Although the military coalition fighting the Iran-aligned Houthi movement in Yemen's civil war has eased its month-long blockade of ports, 8.4 million Yemenis are a step away from famine, the United Nations (U.N.) said on Monday.
"We are trying to help prevent a famine from occurring," Stephen Anderson, Yemen country director for the World Food Program (WFP) told the Thomson Reuters Foundation on Tuesday.
"We will have a large-scale humanitarian catastrophe of a much larger magnitude than we currently face if commercial vessels carrying food and fuel can't get in. It will be beyond the control of the humanitarian community."

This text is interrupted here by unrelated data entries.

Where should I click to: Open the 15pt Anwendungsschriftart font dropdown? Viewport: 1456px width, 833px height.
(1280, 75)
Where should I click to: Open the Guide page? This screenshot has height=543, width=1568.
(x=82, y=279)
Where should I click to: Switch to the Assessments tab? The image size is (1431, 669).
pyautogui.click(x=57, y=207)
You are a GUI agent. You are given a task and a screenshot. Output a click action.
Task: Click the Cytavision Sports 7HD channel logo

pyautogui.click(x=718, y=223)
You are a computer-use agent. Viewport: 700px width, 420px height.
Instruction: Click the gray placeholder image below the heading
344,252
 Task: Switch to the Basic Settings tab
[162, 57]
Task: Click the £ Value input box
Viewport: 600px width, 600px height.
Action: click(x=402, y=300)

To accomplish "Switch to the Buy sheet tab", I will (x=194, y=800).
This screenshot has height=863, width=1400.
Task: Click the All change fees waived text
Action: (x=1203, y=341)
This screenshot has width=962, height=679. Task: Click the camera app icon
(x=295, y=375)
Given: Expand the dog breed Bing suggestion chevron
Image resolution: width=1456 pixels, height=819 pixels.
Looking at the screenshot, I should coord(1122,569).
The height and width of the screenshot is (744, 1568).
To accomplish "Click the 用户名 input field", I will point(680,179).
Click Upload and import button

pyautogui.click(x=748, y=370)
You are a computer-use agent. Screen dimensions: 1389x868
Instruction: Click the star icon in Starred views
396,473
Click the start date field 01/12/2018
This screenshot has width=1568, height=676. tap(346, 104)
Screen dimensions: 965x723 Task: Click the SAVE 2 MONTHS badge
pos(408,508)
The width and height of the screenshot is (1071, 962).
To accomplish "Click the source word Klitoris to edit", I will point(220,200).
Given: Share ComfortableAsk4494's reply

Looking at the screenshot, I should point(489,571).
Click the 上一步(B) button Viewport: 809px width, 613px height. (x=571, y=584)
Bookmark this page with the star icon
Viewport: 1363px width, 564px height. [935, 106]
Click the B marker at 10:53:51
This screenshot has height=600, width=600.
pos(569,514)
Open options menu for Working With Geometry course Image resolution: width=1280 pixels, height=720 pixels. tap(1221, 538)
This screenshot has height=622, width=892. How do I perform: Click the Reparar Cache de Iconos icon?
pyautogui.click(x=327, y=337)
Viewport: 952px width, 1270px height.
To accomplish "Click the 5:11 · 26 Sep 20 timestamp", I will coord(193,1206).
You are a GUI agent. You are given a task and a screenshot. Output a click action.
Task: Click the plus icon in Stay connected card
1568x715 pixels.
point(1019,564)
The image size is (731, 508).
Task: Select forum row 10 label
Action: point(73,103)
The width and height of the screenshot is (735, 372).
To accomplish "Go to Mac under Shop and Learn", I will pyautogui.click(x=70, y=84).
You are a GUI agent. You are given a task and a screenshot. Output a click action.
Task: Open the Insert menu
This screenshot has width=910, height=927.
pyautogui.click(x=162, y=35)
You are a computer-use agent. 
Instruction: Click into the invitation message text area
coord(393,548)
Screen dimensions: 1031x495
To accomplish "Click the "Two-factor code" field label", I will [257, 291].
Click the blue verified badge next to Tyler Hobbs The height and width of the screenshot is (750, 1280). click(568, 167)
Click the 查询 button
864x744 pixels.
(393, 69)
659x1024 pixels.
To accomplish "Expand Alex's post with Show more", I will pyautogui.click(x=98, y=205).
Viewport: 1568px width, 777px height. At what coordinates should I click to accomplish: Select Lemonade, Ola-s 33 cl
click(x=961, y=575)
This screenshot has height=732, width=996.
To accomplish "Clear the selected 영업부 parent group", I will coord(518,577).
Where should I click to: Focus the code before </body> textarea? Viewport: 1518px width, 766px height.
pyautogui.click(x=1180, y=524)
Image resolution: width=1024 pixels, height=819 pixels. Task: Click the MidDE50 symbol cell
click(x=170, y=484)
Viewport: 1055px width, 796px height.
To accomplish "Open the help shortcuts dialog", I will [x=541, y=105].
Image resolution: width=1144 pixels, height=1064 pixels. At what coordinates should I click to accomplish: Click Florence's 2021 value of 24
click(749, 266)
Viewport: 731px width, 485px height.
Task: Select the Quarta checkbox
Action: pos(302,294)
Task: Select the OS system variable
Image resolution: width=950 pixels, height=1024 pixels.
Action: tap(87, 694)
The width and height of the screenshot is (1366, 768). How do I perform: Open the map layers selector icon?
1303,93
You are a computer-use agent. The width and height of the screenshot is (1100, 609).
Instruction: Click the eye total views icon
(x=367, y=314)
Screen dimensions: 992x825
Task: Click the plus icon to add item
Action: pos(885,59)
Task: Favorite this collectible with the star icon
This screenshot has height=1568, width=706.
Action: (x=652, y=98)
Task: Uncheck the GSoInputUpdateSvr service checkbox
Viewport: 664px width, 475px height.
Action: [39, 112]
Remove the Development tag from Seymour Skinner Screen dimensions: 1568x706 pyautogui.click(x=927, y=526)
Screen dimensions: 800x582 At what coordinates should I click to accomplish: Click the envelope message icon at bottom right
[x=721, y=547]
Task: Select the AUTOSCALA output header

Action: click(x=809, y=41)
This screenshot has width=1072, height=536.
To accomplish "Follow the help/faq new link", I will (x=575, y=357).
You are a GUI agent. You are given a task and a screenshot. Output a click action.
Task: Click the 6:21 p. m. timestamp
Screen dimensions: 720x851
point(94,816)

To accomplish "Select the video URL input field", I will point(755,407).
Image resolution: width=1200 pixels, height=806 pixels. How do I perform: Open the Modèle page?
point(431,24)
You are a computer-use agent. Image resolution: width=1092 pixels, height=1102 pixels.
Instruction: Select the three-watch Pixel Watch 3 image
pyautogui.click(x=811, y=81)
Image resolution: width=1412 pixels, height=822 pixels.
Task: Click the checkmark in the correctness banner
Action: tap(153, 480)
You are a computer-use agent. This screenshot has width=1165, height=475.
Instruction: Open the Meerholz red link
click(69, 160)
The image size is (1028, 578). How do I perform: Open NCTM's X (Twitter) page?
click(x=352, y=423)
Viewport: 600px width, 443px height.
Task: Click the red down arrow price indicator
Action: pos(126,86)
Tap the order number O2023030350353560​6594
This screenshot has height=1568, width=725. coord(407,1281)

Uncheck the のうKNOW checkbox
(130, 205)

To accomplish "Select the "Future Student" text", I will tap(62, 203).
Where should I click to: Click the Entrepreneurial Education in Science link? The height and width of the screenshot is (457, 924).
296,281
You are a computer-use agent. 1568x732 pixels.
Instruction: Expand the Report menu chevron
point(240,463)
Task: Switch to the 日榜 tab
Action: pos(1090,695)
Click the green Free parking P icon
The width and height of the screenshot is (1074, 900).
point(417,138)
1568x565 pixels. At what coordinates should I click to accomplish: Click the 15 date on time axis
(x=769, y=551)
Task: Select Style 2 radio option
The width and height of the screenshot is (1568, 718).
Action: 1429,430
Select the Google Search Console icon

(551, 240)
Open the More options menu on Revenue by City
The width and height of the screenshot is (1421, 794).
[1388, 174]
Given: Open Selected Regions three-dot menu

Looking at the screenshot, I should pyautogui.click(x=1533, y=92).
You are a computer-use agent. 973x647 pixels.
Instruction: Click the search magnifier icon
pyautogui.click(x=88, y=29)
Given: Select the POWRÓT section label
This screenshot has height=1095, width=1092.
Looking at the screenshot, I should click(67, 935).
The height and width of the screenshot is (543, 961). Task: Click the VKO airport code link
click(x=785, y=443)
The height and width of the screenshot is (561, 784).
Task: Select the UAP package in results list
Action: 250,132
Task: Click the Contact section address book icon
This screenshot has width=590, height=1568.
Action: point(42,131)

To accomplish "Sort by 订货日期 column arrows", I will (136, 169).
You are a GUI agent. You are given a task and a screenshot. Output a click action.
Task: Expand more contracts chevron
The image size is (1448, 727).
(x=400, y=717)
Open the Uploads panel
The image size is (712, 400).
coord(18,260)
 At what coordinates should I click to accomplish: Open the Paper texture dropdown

WFP, the medical charity Medecins Sans Frontieres (MSF) and the International Committee of the Red Cross (ICRC) told the Thomson Reuters Foundation the blockade has eased. "Some commercial vessels are going in but it is not enough," said Anderson. "Our worry is the prices ... People spend 70 percent of their income on food ... How will they make ends meet?"
Yemen, a nation of 28 million people, imports more than 85 percent of its food and medicine. Problems are particularly acute in hospitals, which rely on fuel to run generators, medical charities say.